Latest Diabetes Treatments
Today's medical advances make a diagnosis of diabetes less frightening than it was in the past. "Diabetes can be treated, and this can prevent a lot of the complications associated with it," says Joel Zonszein, M.D., head of the clinical diabetes program at Montefiore Medical Center in NYC.
Oral Medications
Oral agents for management of type 2 diabetes (or for those with type 1 who are also insulin resistant) work in various ways to help lower blood sugar. They can be used singly or sometimes in combination:
- Sulfonylureas (chlorpropamide, glipizide, glyburide, glimepiride) stimulate the cells of the pancreas to release more insulin.
- Meglitinides (repaglinide, nateglinide) also trigger the release of insulin by stimulating the pancreas.
- Biguanides (metformin) lower blood glucose by curbing the amount of glucose produced in the liver.
- Thiazolidinediones (rosiglitazone, pioglitazone) help insulin work better and lower glucose in the liver.
- DPP-4 inhibitors (sitagliptin) help improve a patient's A1C level—an indicator of a person's average blood glucose control for the past two to three months—without causing hypoglycemia (as can happen with sulfonylureas and meglitinides).

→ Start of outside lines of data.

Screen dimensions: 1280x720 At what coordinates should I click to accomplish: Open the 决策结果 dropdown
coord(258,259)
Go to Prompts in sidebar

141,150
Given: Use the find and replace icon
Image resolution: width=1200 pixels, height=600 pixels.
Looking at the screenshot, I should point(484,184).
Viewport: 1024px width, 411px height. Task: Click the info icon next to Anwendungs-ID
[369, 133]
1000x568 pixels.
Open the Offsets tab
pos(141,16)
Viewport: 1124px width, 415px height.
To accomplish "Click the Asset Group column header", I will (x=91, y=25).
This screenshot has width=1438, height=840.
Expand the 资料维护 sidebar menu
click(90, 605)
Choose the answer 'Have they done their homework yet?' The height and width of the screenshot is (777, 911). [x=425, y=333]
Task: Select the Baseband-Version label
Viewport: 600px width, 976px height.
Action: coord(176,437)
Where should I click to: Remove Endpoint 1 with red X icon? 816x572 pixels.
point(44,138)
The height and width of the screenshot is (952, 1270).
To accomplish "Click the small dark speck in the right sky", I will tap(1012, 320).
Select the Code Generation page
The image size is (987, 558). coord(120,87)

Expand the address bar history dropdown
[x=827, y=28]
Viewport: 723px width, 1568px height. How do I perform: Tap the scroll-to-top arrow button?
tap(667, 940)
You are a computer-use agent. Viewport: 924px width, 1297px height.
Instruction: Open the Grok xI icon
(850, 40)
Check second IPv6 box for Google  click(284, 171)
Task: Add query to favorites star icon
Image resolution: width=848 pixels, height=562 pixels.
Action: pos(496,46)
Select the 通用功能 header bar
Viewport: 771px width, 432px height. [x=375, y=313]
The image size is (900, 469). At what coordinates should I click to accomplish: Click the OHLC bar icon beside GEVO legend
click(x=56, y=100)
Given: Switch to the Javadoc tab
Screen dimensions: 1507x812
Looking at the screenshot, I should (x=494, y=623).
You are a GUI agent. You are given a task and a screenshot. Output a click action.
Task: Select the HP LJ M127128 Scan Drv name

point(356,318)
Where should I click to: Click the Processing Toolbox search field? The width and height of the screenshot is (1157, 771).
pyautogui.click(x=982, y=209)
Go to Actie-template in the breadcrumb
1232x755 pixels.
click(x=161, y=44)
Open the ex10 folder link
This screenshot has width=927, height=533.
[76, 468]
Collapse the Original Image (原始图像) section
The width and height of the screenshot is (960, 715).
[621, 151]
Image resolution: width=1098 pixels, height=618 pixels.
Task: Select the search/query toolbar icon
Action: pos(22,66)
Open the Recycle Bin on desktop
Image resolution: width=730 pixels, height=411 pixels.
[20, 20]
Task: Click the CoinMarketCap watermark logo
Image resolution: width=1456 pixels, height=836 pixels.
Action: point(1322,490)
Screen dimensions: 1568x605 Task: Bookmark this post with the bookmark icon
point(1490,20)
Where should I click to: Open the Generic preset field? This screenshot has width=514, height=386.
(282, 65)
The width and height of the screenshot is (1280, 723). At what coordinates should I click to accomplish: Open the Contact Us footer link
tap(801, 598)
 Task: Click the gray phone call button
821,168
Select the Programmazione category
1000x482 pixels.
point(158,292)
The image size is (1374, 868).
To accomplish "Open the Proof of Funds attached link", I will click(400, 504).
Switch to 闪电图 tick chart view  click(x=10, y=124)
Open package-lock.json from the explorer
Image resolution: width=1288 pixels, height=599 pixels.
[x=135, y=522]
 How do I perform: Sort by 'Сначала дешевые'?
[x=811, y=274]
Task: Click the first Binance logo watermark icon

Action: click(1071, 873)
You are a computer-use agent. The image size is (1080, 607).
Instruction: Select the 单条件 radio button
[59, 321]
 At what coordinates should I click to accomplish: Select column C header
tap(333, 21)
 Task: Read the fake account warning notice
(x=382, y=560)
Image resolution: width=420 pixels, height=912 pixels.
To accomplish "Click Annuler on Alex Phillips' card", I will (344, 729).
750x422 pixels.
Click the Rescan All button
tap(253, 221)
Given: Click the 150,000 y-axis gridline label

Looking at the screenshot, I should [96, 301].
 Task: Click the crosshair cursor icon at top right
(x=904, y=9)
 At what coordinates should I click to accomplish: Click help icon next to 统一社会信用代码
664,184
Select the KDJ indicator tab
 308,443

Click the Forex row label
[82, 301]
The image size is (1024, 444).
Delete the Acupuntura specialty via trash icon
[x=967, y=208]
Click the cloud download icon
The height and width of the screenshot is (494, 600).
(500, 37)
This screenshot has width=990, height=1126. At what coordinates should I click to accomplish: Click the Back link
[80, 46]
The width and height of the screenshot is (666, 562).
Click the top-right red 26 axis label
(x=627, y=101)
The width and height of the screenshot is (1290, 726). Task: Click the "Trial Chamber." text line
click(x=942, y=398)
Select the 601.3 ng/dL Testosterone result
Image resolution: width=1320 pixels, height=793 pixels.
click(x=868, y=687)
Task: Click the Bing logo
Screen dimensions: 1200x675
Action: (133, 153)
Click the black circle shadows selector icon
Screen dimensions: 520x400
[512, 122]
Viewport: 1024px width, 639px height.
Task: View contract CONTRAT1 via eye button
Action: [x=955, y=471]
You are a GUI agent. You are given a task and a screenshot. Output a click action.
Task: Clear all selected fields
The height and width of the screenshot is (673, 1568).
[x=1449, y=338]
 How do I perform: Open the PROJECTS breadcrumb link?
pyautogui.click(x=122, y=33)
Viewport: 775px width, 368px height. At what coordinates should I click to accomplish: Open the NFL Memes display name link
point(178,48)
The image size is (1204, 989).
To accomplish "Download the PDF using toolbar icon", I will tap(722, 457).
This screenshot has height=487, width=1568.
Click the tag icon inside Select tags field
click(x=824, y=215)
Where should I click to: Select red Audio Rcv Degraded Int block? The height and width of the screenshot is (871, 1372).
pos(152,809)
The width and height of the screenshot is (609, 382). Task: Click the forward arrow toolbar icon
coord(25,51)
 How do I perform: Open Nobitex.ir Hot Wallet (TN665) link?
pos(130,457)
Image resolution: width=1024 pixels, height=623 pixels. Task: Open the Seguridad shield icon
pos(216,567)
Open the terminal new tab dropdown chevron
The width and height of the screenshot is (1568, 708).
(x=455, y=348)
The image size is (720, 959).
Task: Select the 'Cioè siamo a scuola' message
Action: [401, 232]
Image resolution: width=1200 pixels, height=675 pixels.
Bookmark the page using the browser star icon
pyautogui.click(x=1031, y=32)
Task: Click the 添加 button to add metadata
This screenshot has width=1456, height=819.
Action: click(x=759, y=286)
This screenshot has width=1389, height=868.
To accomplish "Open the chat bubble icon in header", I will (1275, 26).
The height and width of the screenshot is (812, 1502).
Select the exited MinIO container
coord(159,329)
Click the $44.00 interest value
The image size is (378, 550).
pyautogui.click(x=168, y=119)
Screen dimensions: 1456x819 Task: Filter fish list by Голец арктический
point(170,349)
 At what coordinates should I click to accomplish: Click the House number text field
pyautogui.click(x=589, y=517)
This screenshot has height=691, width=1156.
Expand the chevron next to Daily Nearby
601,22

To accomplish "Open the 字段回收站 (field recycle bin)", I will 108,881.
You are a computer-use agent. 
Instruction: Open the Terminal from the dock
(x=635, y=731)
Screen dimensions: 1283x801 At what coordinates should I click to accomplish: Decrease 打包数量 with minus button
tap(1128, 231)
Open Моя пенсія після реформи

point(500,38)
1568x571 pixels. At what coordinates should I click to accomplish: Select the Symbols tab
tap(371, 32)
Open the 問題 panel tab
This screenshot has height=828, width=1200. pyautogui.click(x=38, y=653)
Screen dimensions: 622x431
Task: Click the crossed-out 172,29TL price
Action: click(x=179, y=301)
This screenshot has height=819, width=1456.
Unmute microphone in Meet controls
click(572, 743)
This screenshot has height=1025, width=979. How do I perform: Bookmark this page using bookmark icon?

- Alpha-glucosidase inhibitors (acarbose, miglitol) block the breakdown of starches and some sugars in the intestine.
Injectables
- Exenatide helps people with type 2 diabetes regulate blood sugar by signaling the pancreas to make more insulin and limiting the production of sugar in the liver. It also helps reduce weight. Recently, the FDA issued a warning that there is a risk of acute pancreatitis associated with this drug.
- Pramlintide is a synthetic version of the hormone amylin, which is produced by beta cells in the pancreas (as is insulin) and helps to maintain normal blood sugar. It also seems to promote weight loss. It is for those with type 1 or type 2.
- Insulin is needed by people with type 1 diabetes because their bodies are unable to make the hormone, which is needed to keep blood sugar levels healthy. Those with type 2 diabetes may need it if other measures don't control blood sugar. There are several types of insulin, each varying in the time it takes to start to work, peak and stay in the body. "It is the best agent for lowering blood sugar," says David Erani, M.D., chief medical officer of DiabetesAmerica treatment centers, "but for type 2 it's often started later than it should be."